As the motion makes clear, a key issue to be addressed by the Committee is whether the roles of Clerk and chief executive should be split. The Ibbs, Braithwaite and Tebbit reports all came down against a split, but it is absolutely right that the issues here should be re-examined by the Committee in the light of changing needs and circumstances. I suggest that that question rests in turn on the answers to several further questions. If the roles are to be split, how exactly would the split work? What functions would fall on either side of the divide, and why? Presumably, in any scenario, the Clerk would continue to be responsible for the Clerk’s department of 800 people, or just under half the total employed.
Furthermore, would the Clerk and the chief executive be coequal? That would require careful thought, as there are cases in business where such an arrangement has succeeded, and cases where it has failed. If they were not coequal, who should report to whom? Would the Clerk, authorised and protected by letters patent, report to the chief executive, or would the chief executive report to the Clerk—in which case what, apart from the job title, would have changed? What would be the implications for relations between the Houses? What legislation would be required if the Clerk were no longer to be corporate officer? Finally, what would the cost be of such a split, in both salary and other costs?
Let me conclude with two reflections. The first concerns the present nomination. The letter nominating Ms Mills as Clerk was signed by the Speaker, on advice. Constitutionally, he and he alone has the capacity to withdraw that letter. I would request that he now do so. The second concerns the process of selection. The Tebbit review in 2007 recommended that the clerkship be subject to the selection board process used to select permanent secretaries, but that approach was not adopted.
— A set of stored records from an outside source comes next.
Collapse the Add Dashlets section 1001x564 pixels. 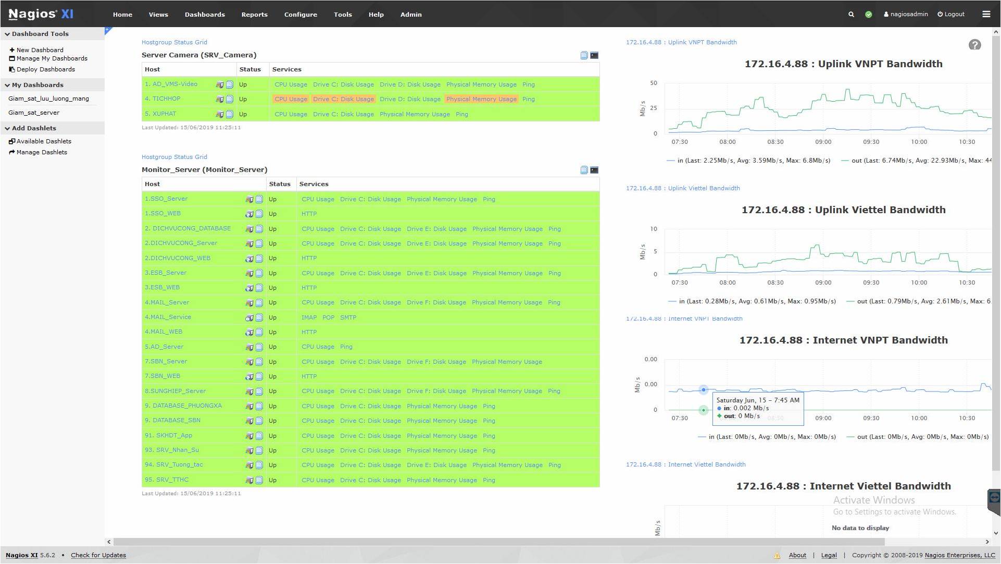[x=7, y=128]
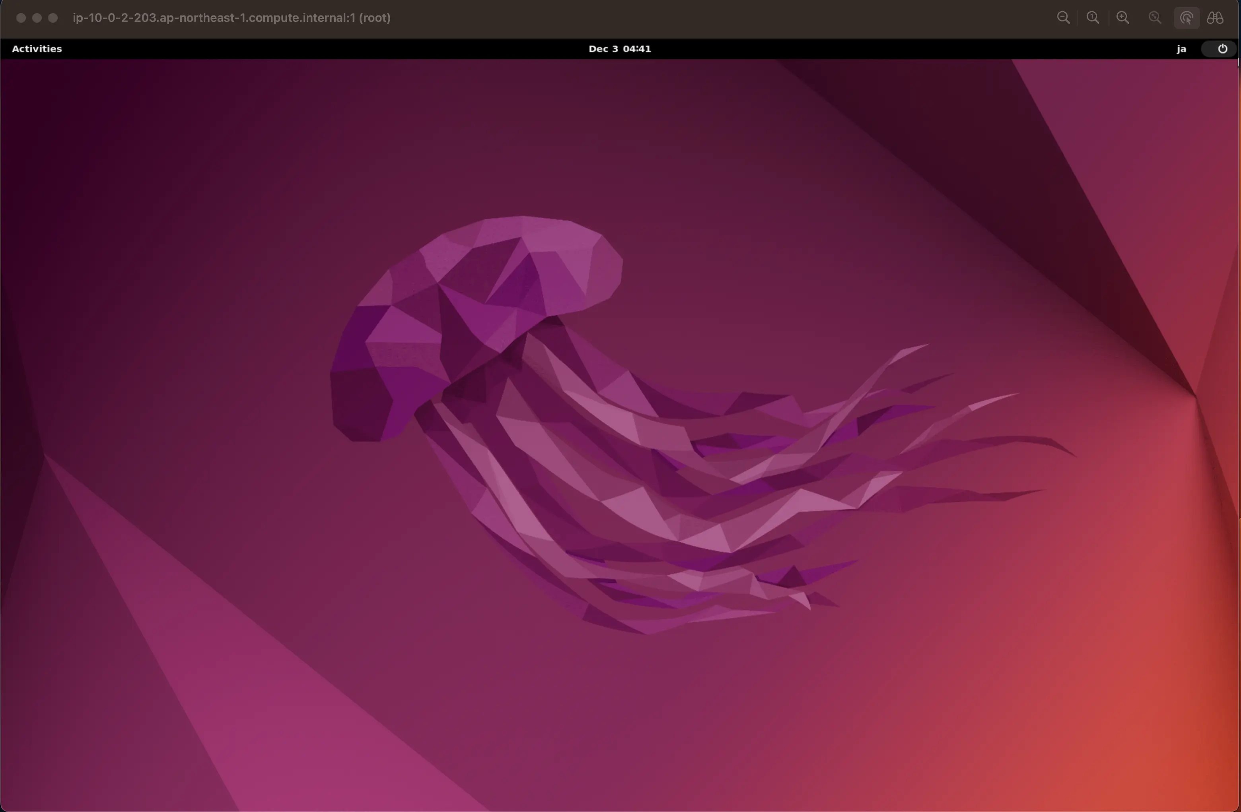Reset remote view with the 1:1 magnifier icon

(1093, 18)
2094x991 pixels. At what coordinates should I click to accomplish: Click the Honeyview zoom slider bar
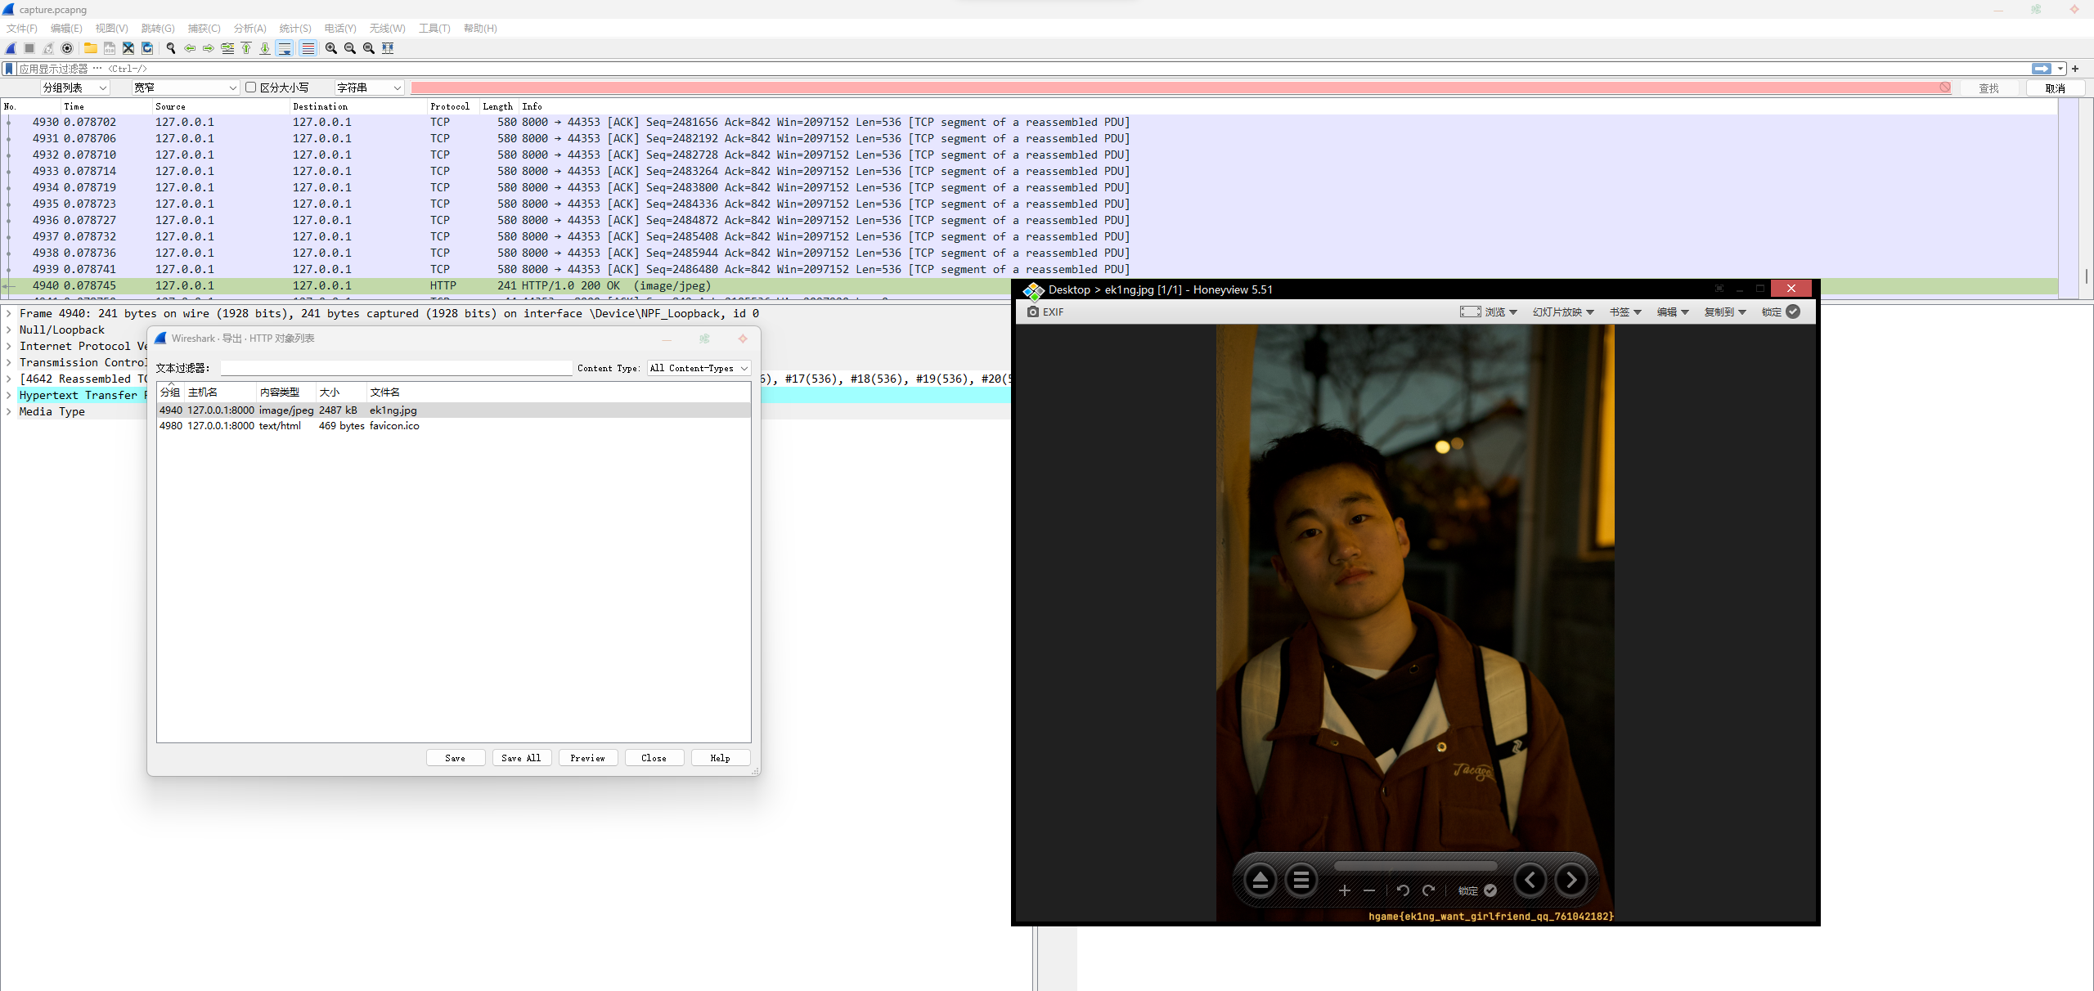coord(1415,866)
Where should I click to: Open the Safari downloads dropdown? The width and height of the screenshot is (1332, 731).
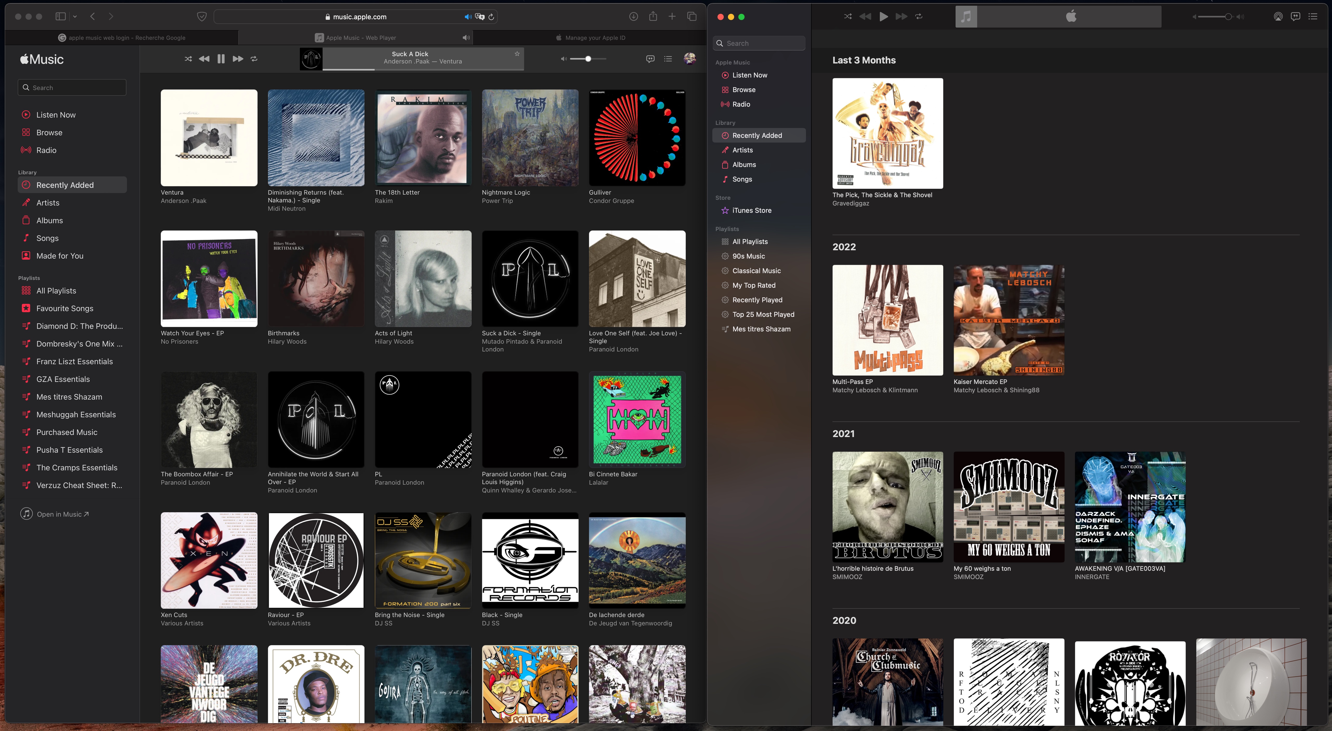(633, 17)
Whatever its merits, I would ask that, perhaps after the report of the Committee, the House of Commons Commission reconsider, agree and publish new proposals for a fully open, competitive and transparent selection process for the clerkship.
Reform of the governance of this House is, like marriage in the words of the prayer book,
“not by any to be enterprised, nor taken in hand, unadvisedly, lightly, or wantonly...but reverently, discreetly, advisedly, soberly”.
This motion is designed to enable sober reform, and I commend it to the House.